INPUT MATERIAL START

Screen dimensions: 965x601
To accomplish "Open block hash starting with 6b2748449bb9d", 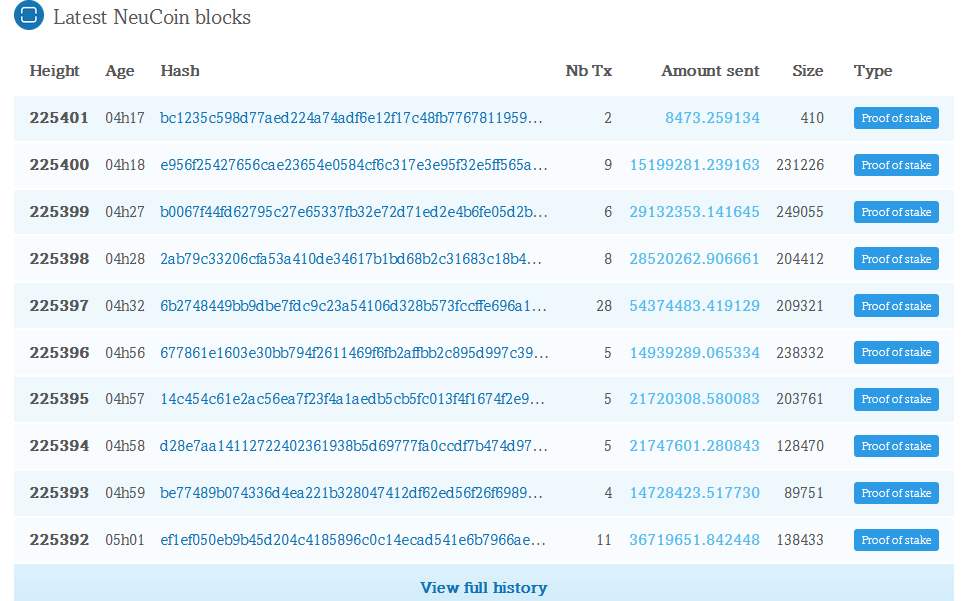I will pos(353,306).
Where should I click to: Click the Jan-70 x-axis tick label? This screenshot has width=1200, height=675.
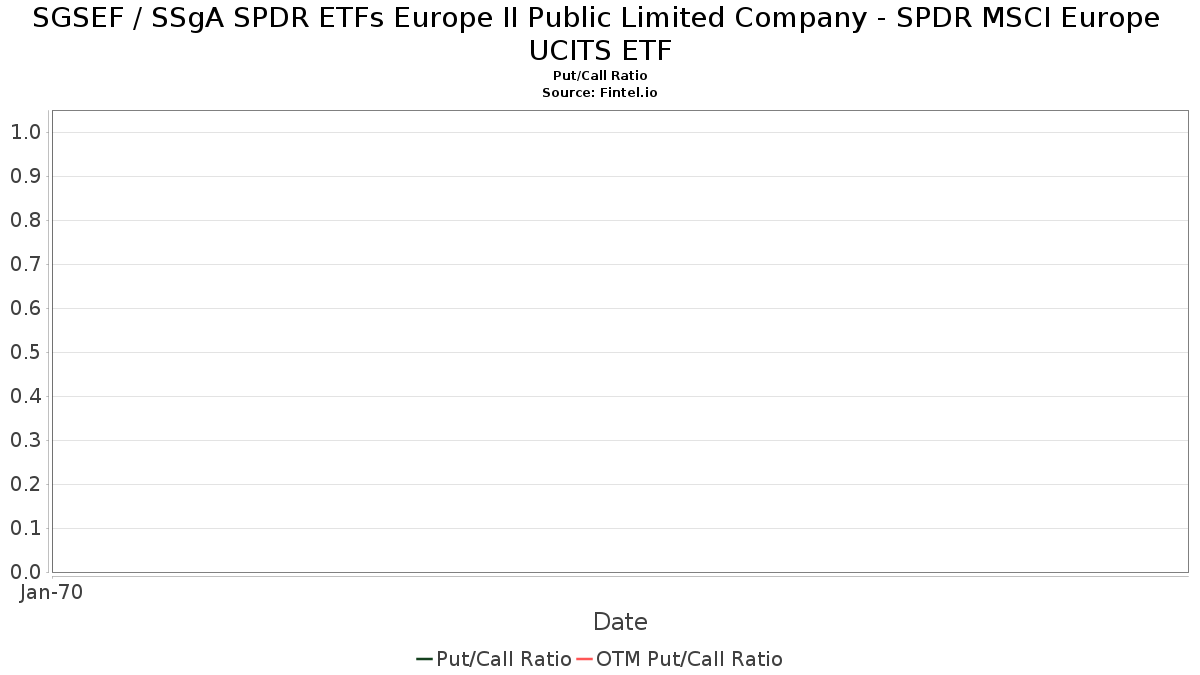52,592
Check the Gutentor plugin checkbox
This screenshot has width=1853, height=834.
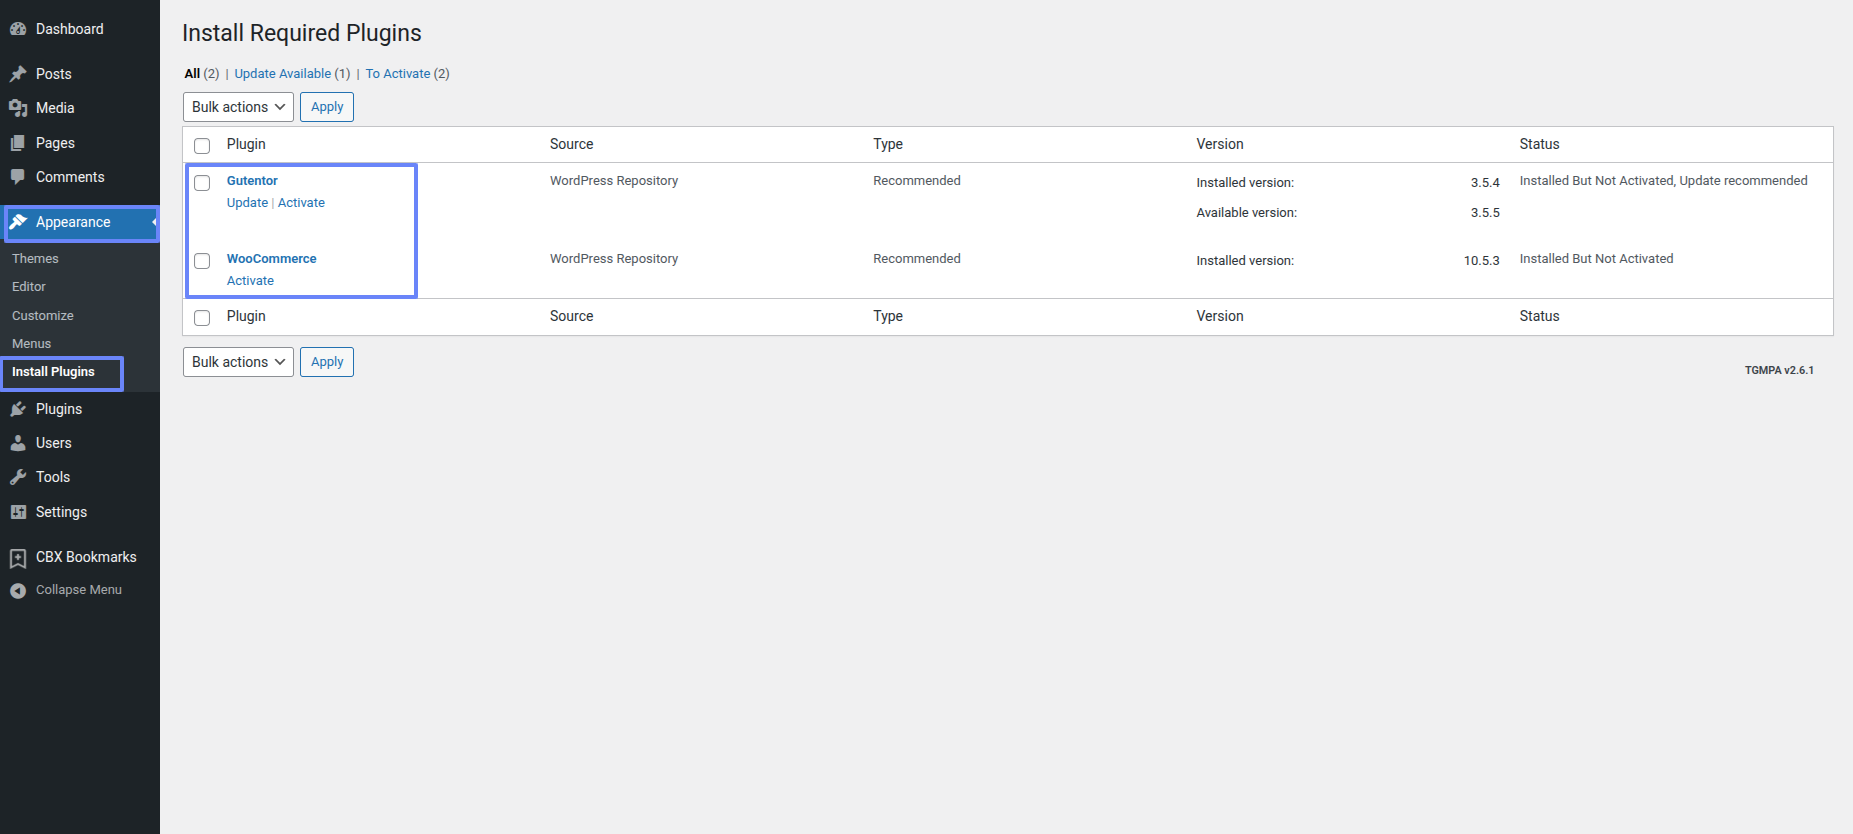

INPUT MATERIAL END

§ YOUR ASSIGNMENT: Your answer must be the lines from the line containing "Check the Gutentor plugin checkbox" through the final line of the data, written out exactly, both ends included and pictures left out.

§ OUTPUT FOR THIS TASK:
Check the Gutentor plugin checkbox
This screenshot has width=1853, height=834.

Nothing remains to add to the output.